The CSV file containing the correct order of Pokémon names is read, and a mapping from names to IDs is created. The custom PokemonDataset class is introduced, facilitating the loading of images and labels. Additionally, the dataset is split into training and validation sets, and data loaders are prepared for efficient model training.

In [None]:
# Lire le CSV pour obtenir l'ordre correct des noms de Pokémon
correct_order = []
with open(csv_path, 'r') as file:
    reader = csv.reader(file)
    next(reader)  # Ignorer la ligne d'en-tête
    for line in reader:
        if len(line) >= 2:
            correct_order.append(line[1])

# Créer une correspondance des noms de Pokémon aux IDs (en commençant à partir de 1)
class_to_id = {name: idx + 1 for idx, name in enumerate(correct_order)}


In [None]:
# Transformation pour la prétraitement des images
#data_transform = transforms.Compose([
    #transforms.Resize((224, 224)),
    #transforms.ToTensor(),
#])
# Transformation pour la prétraitement des images
#data_transform = transforms.Compose([
    #transforms.Resize((224, 224)),# Resize the image to fit most pre-trained models.
    #transforms.RandomHorizontalFlip(),
    #transforms.RandomRotation(10),
    #transforms.ToTensor(),
    #transforms.Normalize(mean=[0.485, 0.456, 0.406], std=[0.229, 0.224, 0.225])# ImageNet stats
#])
data_transform = transforms.Compose([transforms.Resize((224, 224)),#ça marche mieux peut parcequ'il y a des details dans nos images qui sont plus détécter avec une dimension plus grande
                                 #transforms.RandomHorizontalFlip(),
                                 #transforms.RandomRotation(15),
                                 transforms.RandomRotation(degrees=30),  # Try different rotation angles
                                 transforms.RandomHorizontalFlip(p=0.5),  # Adjust flip probability
                                 transforms.ToTensor(),
                                 transforms.Normalize((0.5, 0.5, 0.5), (0.5, 0.5, 0.5))
                                 #transforms.Normalize(mean=[0.485, 0.456, 0.406], std=[0.229, 0.224, 0.225]) #Validation Accuracy: 0.9646 avec le loss qui diminue
                                    ])

In [None]:
# Classe de jeu de données personnalisée
class PokemonDataset(Dataset):
    def __init__(self, data_dir, class_to_id, transform=None):
        self.data_dir = data_dir
        self.class_to_id = class_to_id
        self.transform = transform

        self.images = []
        self.labels = []

        self.load_data()

    def load_data(self):
        for class_name in os.listdir(self.data_dir):
            if class_name in self.class_to_id:
                class_id = self.class_to_id[class_name]
                class_path = os.path.join(self.data_dir, class_name)
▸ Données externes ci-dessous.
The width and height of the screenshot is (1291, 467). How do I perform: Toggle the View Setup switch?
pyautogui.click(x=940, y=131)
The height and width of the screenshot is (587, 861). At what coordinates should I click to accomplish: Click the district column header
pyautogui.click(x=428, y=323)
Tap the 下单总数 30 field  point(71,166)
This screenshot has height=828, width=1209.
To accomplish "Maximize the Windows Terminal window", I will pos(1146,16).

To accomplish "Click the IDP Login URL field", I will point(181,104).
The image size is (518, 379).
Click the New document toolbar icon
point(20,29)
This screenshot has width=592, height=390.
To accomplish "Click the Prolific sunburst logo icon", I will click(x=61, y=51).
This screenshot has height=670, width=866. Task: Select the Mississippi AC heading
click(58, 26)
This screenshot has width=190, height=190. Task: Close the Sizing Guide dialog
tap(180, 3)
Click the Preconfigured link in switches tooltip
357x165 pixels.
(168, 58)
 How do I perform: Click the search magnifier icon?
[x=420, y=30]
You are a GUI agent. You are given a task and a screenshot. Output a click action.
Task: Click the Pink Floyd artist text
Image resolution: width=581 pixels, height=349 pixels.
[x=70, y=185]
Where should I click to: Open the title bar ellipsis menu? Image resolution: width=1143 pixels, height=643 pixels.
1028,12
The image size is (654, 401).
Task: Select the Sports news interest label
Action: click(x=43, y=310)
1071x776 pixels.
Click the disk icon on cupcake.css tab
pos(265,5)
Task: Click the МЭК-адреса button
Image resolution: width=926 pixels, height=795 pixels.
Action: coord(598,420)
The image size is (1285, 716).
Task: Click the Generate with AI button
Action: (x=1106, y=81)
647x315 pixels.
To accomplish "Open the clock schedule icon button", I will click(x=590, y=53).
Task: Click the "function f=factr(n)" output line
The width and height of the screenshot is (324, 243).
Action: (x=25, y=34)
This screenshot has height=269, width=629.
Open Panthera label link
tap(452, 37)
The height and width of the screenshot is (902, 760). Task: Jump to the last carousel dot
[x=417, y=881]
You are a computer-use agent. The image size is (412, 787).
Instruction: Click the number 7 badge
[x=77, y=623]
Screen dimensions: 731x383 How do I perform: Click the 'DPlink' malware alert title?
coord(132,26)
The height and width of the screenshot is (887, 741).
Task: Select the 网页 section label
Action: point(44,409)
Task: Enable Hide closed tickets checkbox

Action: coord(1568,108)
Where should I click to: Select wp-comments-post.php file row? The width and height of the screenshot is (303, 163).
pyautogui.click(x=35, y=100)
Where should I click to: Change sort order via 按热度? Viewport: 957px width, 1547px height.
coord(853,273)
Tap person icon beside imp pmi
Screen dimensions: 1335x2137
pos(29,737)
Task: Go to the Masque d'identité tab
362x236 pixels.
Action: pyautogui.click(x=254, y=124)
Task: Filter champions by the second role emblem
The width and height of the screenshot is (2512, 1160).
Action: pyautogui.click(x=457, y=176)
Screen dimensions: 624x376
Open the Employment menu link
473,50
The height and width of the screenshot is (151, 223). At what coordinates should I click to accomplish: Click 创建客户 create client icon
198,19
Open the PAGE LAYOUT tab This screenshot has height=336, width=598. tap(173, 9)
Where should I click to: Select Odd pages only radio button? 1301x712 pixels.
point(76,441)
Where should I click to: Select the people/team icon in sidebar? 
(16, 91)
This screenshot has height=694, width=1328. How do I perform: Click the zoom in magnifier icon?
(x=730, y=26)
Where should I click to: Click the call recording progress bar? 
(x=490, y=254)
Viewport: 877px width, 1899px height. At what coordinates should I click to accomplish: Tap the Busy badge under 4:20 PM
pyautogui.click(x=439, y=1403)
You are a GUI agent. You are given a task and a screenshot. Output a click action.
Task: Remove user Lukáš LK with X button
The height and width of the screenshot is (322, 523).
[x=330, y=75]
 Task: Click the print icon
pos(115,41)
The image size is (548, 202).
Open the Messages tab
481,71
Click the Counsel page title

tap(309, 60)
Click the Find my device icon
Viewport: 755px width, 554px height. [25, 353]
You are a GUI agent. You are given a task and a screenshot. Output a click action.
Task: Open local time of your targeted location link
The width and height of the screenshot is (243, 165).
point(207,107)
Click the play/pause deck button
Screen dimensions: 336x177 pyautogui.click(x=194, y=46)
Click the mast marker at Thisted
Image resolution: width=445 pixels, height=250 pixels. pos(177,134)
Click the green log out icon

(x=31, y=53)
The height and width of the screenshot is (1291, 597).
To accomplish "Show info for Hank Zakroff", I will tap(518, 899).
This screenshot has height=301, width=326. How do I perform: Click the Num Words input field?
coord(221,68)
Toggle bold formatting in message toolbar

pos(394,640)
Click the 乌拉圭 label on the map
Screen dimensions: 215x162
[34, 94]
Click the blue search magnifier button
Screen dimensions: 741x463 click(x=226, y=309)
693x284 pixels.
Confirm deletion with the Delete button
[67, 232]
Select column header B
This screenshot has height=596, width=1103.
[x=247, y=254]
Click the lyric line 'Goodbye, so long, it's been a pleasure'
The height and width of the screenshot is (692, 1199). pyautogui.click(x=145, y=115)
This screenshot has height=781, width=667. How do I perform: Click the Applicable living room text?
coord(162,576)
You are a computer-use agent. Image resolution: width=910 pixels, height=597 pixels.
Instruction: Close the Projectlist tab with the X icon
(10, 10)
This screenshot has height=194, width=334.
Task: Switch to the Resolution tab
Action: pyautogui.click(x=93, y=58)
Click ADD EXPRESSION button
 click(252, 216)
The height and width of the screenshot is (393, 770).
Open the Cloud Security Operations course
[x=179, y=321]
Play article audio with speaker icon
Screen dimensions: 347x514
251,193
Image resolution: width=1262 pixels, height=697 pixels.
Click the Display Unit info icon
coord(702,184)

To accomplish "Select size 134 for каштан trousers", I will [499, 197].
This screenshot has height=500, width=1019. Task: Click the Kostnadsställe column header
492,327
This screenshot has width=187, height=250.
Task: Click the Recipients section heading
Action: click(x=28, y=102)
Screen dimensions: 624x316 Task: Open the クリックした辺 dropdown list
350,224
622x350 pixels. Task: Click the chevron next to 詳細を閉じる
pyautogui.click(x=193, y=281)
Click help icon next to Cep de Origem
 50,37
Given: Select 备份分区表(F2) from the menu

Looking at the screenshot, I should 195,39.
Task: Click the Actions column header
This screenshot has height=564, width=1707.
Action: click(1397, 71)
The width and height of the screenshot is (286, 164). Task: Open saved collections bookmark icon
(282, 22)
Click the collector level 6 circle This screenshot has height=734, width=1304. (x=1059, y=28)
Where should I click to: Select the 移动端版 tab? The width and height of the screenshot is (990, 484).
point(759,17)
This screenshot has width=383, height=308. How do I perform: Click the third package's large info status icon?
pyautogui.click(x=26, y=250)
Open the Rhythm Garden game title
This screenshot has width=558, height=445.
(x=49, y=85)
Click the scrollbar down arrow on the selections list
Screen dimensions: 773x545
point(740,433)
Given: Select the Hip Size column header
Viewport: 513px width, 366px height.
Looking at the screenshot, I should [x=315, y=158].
                for image_name in os.listdir(class_path):
                    image_path = os.path.join(class_path, image_name)
                    self.images.append(image_path)
                    self.labels.append((class_id, class_name))

    def __len__(self):
        return len(self.images)

    def __getitem__(self, idx):
        image_path, (class_id, class_name) = self.images[idx], self.labels[idx]

        # Charger l'image et appliquer la transformation
        image = Image.open(image_path).convert("RGB")
        if self.transform:
            image = self.transform(image)

        return image, class_id, class_name
    
# Instance de PokemonDataset
pokemon_dataset = PokemonDataset(data_dir, class_to_id, transform=data_transform)

# Division des données en ensembles d'entraînement et de validation
train_size = int(0.85 * len(pokemon_dataset))
val_size = len(pokemon_dataset) - train_size
train_dataset, val_dataset = torch.utils.data.random_split(pokemon_dataset, [train_size, val_size])

# DataLoaders pour l'entraînement et la validation
train_loader = DataLoader(train_dataset, batch_size=32, shuffle=True)
val_loader = DataLoader(val_dataset, batch_size=32, shuffle=False)

In [None]:
# Choose a random subset of images for visualization
sample_images = random.sample(pokemon_dataset.images, 5)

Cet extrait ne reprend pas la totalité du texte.